DELRAY BEACH — If Delray Beach City Commissioners were expecting some solid budget cutting ideas from the 50-some residents attending the annual citizens round table at Old School Square Tuesday evening, they had to come away disappointed.

Few of those attending had specific recommendations.

“Quite frankly, we knew before asking the question what the answer was going to be,” Mayor Woodie McDuffie said after the gathering at Old School Square. “The citizens of Delray Beach — or any other city — don’t want to give up anything.”

The round table is intended to give Delray residents an idea of what’s going on in the city — City Manager David Harden gave a “state of the city” address and the Community Redevelopment Agency presented a video highlighting its work over the past 25 years. But it also gives residents a chance to tell city officials their views on issues facing the city.

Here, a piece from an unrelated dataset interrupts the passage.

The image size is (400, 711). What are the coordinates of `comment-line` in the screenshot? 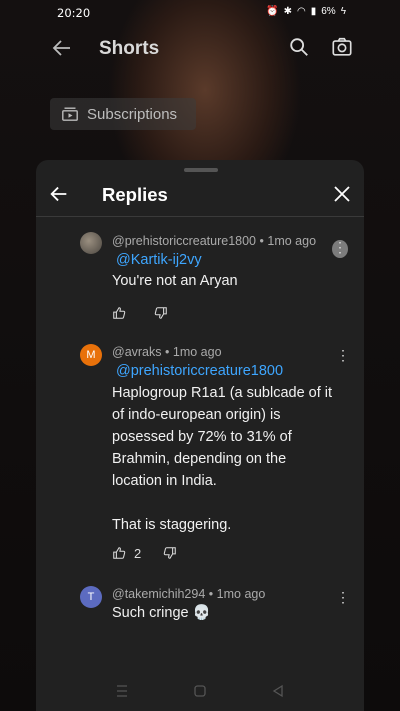 It's located at (227, 503).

By far the biggest issue facing the city is the budget. Delray has cut the budget for the past four years as its biggest source of revenue — property taxes — has fallen sharply. Harden said he expects property taxes to fall 5 percent, or about $2.3 million, for the budget year that will begin Oct. 1.

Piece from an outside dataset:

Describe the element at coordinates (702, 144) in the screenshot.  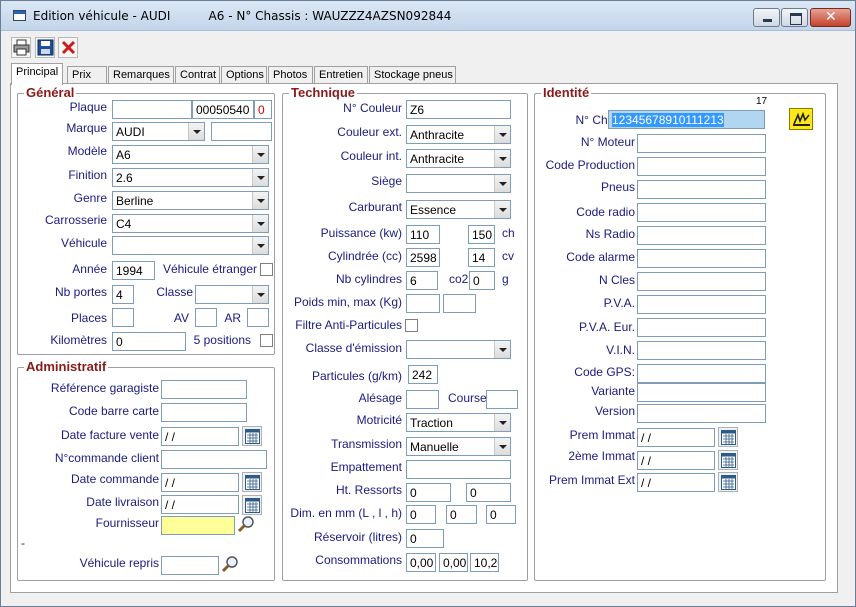
I see `moteur-field` at that location.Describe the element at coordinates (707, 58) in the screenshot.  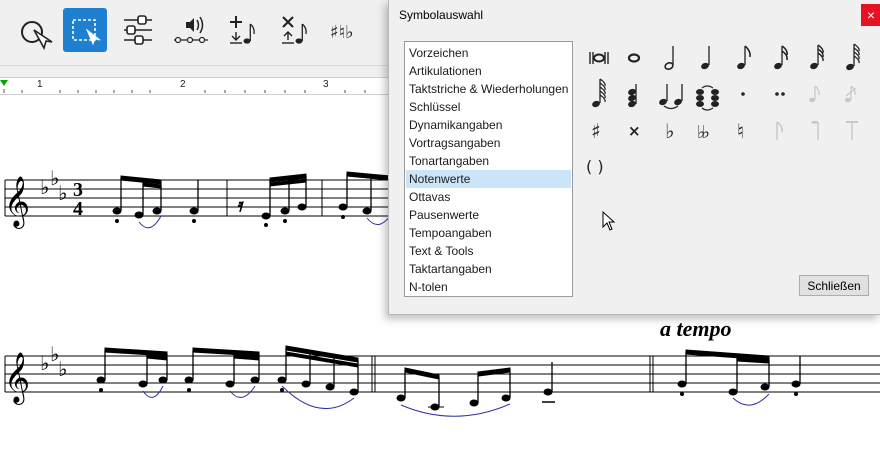
I see `quarter-note-icon` at that location.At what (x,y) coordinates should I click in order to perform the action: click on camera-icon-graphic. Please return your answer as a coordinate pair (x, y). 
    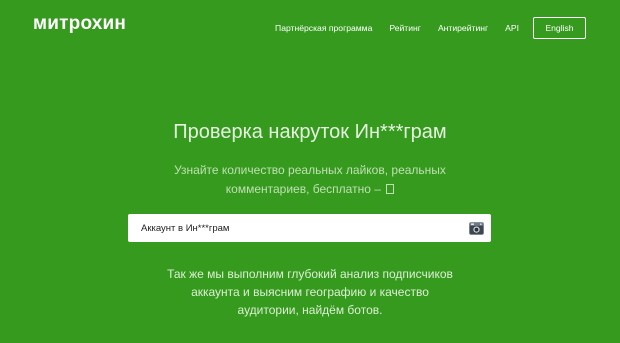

According to a survey of residents, most are well satisfied with the quality of services the city provides. Eighty-one percent of respondents rated city services as excellent or good, compared to 67 percent in 2007.

McDuffie, who is facing reelection in March, said the key for commissioners to make budget cuts as transparent as possible so residents don’t see an impact on the quality of services.

“We have to find ways to run better, more efficiently, at less cost,” McDuffie said.

One resident noted that the fire department responded to a dog-bite call with three vehicles, overkill considering the situation at hand.

McDuffie, afterwards, said the city is negotiating with the fire fighters’ union to change that so the fire department can respond to calls with more flexibility and he expects to accomplish that. But the story illustrates the fact that in many situations, the city can’t act unilaterally to make cuts.

Automation also promises cost savings as well; this year new software goes online that will make the police and fire departments more efficient. Down the road, additional improvements will allow city residents to do more things online, including taking out a business license or even simple building permits.

Despite the lack of ideas coming out of Tuesday’s meeting, resident Priscilla Speicher said city residents can come up with some creative solutions and urged city officials to have an open ear. “That takes much more time and effort than what we can do in one evening.”